Mais maintenant j’ai mal à la tête et je vais me recoucher.
Bonsoir,
Je voudrais juste apporter un autre éclairage à ce débat qui est, effectivement, de "haute volée. Toutes les opinions émises, tant par M. Duchamp que par François, sont respectables. Je me placerais sur un plan plus "philosophique" que "politique", en me posant la question de savoir qu'est ce que l'exercice de la liberté dans une démocratie ?
En schématisant le propos de M. Duchamp, il y aurait des revendications qui serviraient l'intérêt général et qui seraient donc justes et légitimes, et d'autres qui serviraient des groupes restreints, des corporatismes, des individualités, des égoïsmes et qui seraient inappropriées. Mais en poussant le curseur un peu plus loin, qui déciderait quelle revendication est juste et quelle revendication ne l'est pas ?
Ce choix porte déjà en lui-même une atteinte à la liberté d'expression individuelle.
Chaque être humain dispose de la liberté de penser, de s'exprimer, de se déplacer. Cette liberté est le pilier d'une démocratie, et son niveau détermine l'état de santé de cette démocratie.

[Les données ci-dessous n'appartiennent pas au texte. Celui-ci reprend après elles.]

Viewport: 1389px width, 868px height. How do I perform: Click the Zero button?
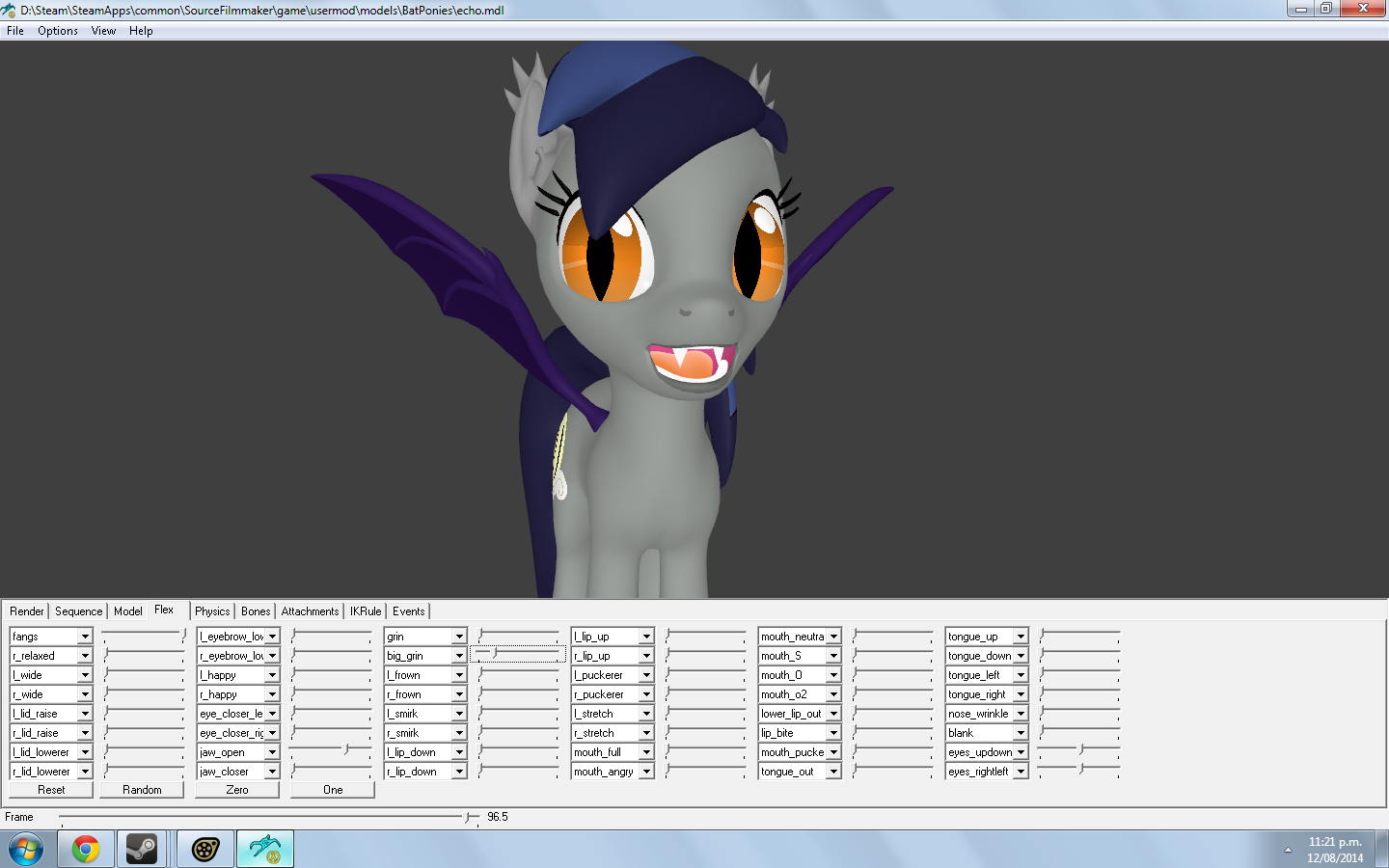(x=237, y=790)
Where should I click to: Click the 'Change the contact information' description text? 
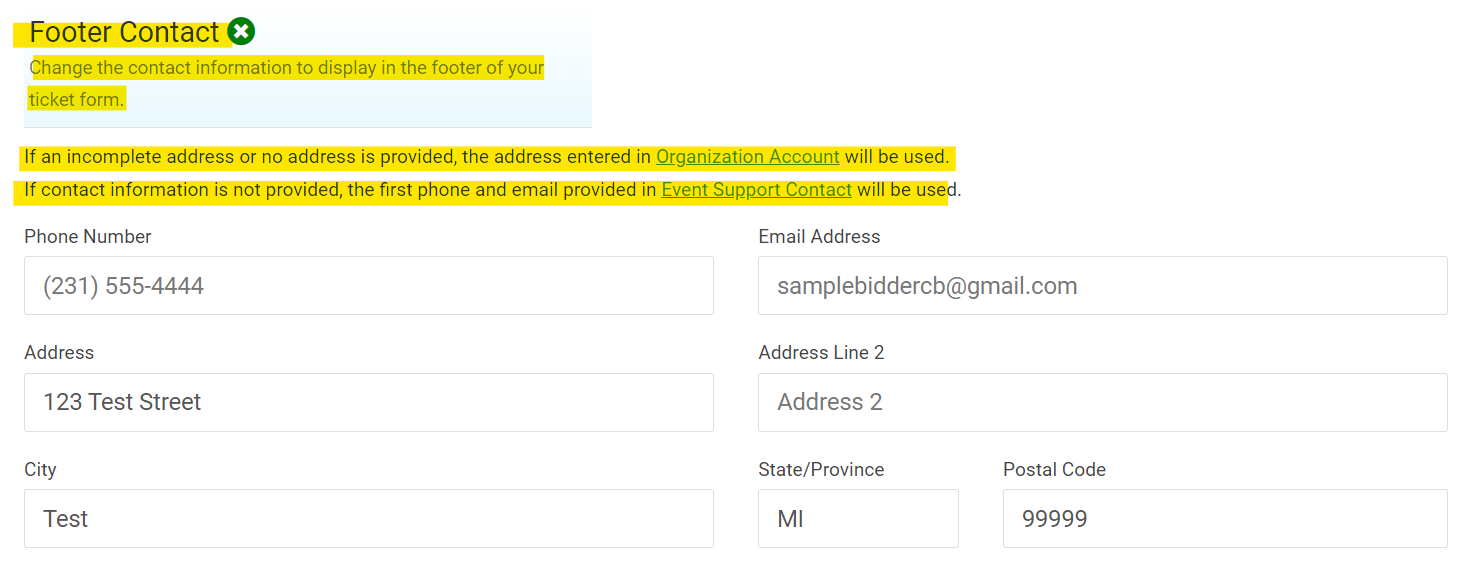tap(287, 68)
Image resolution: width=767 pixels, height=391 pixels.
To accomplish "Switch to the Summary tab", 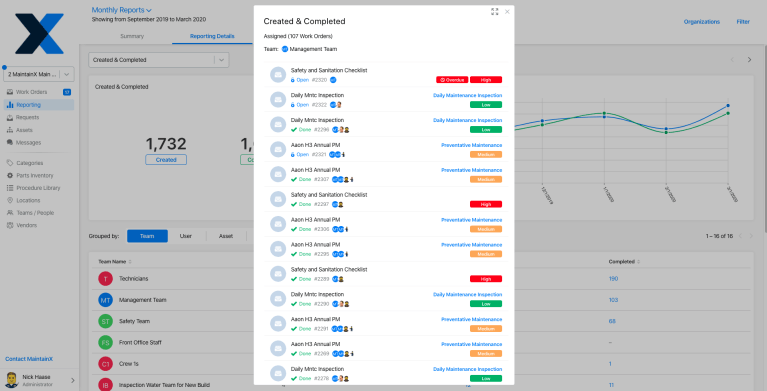I will tap(132, 36).
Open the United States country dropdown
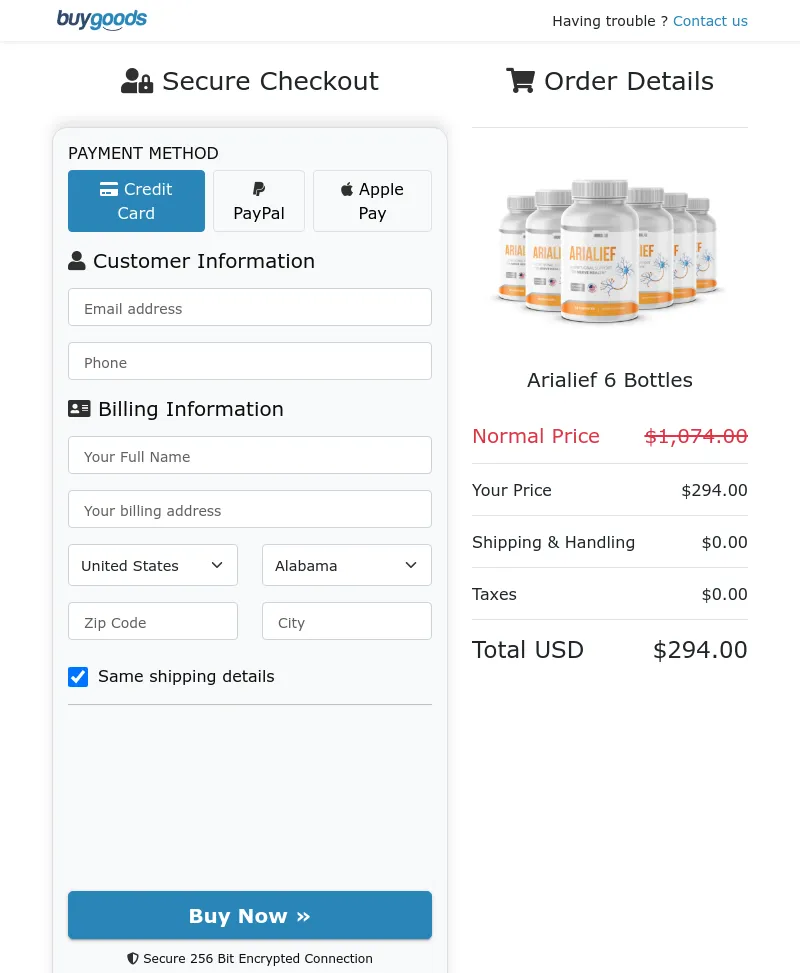Viewport: 800px width, 973px height. coord(152,565)
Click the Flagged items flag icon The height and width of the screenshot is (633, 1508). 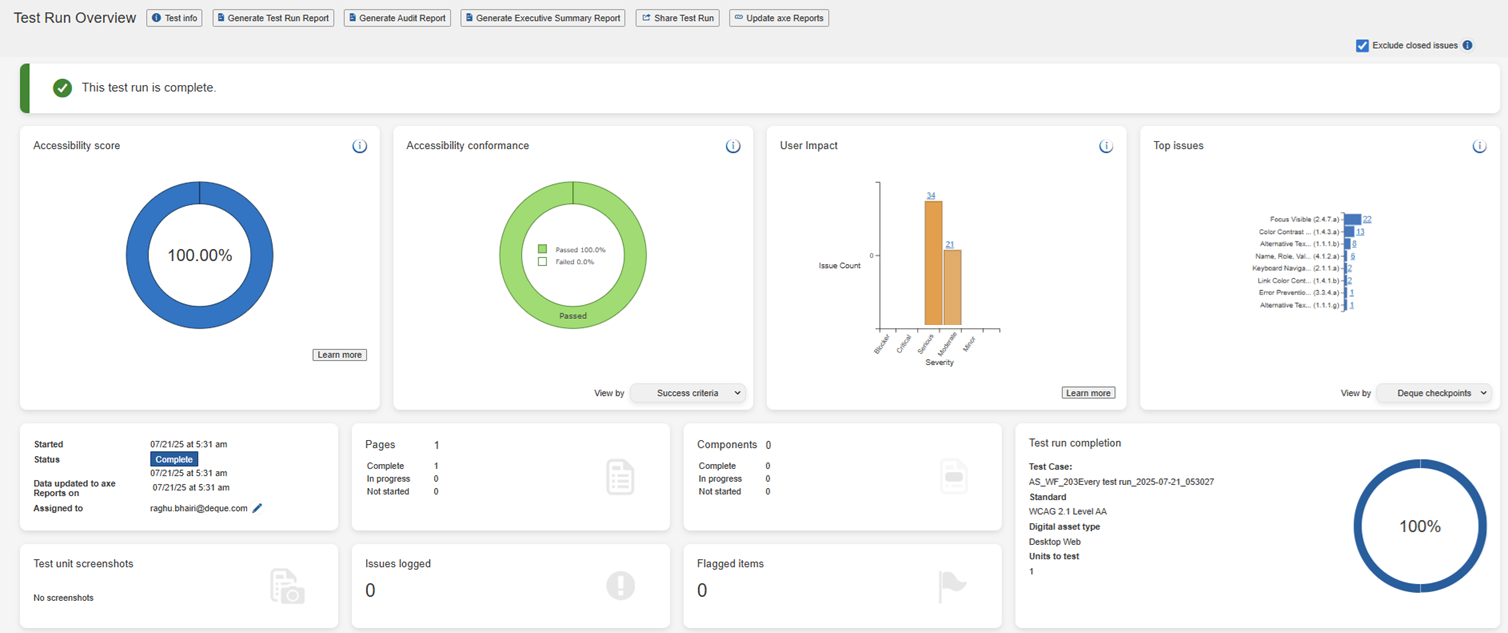[951, 586]
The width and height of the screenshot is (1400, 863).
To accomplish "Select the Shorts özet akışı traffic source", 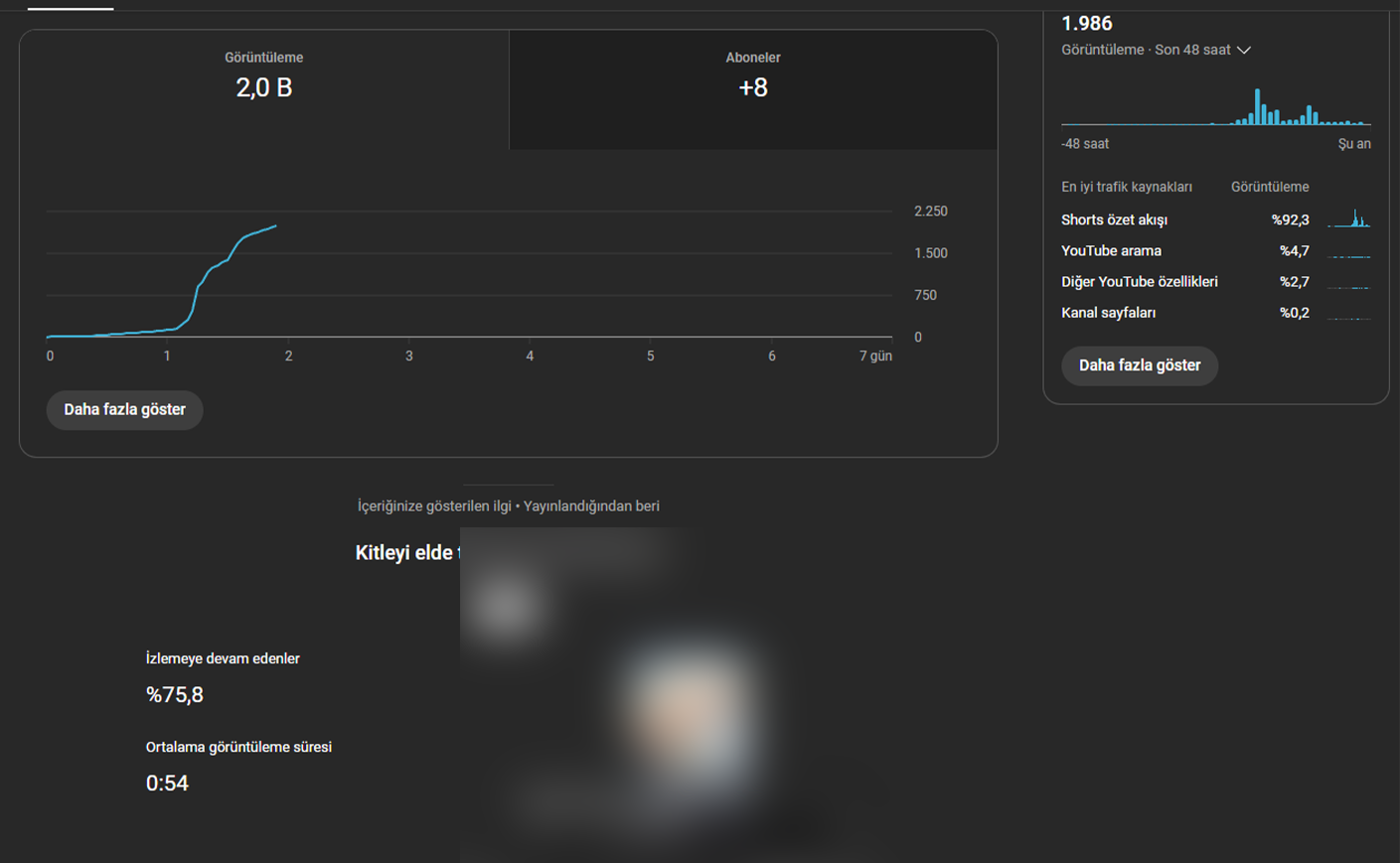I will point(1114,220).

Alors oui, les manifestations qui ont lieu à Paris tous les samedis depuis au moins deux ans me dérangent. D'abord parce qu'elles sont porteuses de violences (voir mon témoignage dans un numéro précédent de ce blog) et aussi parce qu'elles m'obligent à limiter mes déplacements ce jour là, puisque, sur le trajet des manifestations les lignes de bus sont détournées ou interrompues, et en sous-sol, les stations de métro fermées.
Et pourtant, je la chérie cette liberté, C'est un bien précieux.
J'en veux pour preuve un reportage de quelques minutes que j'ai vu à un journal télévisé cette semaine. La scène se passe à Kaboul, Une télévision étrangère est en train d'interviewer un citoyen afghan. Il est interrompu par un taliban qui l'apostrophe d'une voix menaçante : " Qu'est ce que tu es en train de faire ?". Et l'homme de répondre d'une voix calme et assurée :"Je parle à une télévision étrangère. J'ai le droit et la liberté de m'exprimer". Quel courage a-t-il fallu à cet homme de revendiquer sa liberté d'expression devant un autre lourdement armé !
Alors débattons comme nous sommes en train de le faire, exprimons-nous sans crainte, montons sur des tabourets pour haranguer la foule comme cela se pratique à Londres par exemple, mais rappelons-nous que cette liberté est une chance que d'autres citoyens dans d'autres pays n'ont pas car elle leur a été confisquée.